Wednesday, March 10, 2010

UK Government's love of IT complexity

@tonyrcollins has been posting quotes on his blog from the BBC Radio4 File on Four programme about IT public sector projects in the UK, including the IT problems hurting farmers.
So where is that podcast? I'm sure I must have already downloaded it ...

    The programme opens with a comment by Edward Leigh, the retiring chairman of the House of Commons’ Public Accounts Committee.
    "We the taxpayer are paying enormous sums to people for these IT projects, to run them for us, and to waste money for us. So I think once a general election is over whoever wins I hope will take a scythe through all these precious IT systems."

    Here is Dr Phyllis Starkey MP, chair of the parliamentary select committee, talking about a failed system for the fire service.
    "There have clearly been massive mistakes about the way in which the project was first formulated and the way in which the contract was originally drawn up with the main contractor and they've led to huge delays and massive additional costs to government and to the various fire authorities."

    Aha, I just got to the bit where Tony Collins himself appears on the programme. For those of you that don't know him, Tony is the executive editor at Computer Weekly and has been a public observer and critic of public sector IT in the UK for a long time. Very sound.

    I was particularly interested in Edward Leigh's suggestion that ministers are subject to the illusion that it is easy to add functionality.
    "They’re very short-termist.

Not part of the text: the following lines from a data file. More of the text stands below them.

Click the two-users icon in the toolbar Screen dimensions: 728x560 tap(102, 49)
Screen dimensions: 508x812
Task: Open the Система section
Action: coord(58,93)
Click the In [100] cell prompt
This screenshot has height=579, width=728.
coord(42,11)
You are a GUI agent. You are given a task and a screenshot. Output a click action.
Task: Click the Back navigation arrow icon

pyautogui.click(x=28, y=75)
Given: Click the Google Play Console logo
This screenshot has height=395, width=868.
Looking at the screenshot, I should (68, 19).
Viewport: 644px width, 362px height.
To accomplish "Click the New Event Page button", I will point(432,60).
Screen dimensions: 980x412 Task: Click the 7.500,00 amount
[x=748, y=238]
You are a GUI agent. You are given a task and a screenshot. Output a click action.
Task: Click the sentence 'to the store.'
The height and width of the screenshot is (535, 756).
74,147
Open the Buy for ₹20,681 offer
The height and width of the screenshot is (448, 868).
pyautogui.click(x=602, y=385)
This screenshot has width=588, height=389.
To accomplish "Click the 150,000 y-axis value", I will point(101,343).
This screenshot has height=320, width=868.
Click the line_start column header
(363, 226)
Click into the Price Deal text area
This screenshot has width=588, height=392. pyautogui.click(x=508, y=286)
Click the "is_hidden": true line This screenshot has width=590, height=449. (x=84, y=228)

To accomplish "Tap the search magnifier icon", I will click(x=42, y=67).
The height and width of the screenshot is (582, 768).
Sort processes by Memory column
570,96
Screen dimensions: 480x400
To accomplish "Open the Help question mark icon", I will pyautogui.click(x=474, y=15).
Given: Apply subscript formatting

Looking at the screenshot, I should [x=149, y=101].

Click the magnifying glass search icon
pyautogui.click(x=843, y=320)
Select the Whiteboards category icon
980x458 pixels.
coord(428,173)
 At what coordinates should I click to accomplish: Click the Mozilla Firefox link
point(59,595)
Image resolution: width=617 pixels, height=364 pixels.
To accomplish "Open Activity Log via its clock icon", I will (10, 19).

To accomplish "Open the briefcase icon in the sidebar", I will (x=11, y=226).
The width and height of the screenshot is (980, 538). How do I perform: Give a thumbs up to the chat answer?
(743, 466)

They want to create a quick impact …[and] are very naive about IT systems and the cost of IT staff, so they’re taken for a ride by very bright people who earn very large salaries in the private sector running these companies."
    “Ministers come they go and they add onto these things like a Christmas tree. You need one simple – piloted – [system] … you stick to it. Rough-justice politicians just keep changing their minds – constantly new ideas – and of course they are just playthings for the private sector."

    But will anything change after the election? Tony Collins sounds a note of caution: A few big IT suppliers may have Tories over a barrel. So more of the same then?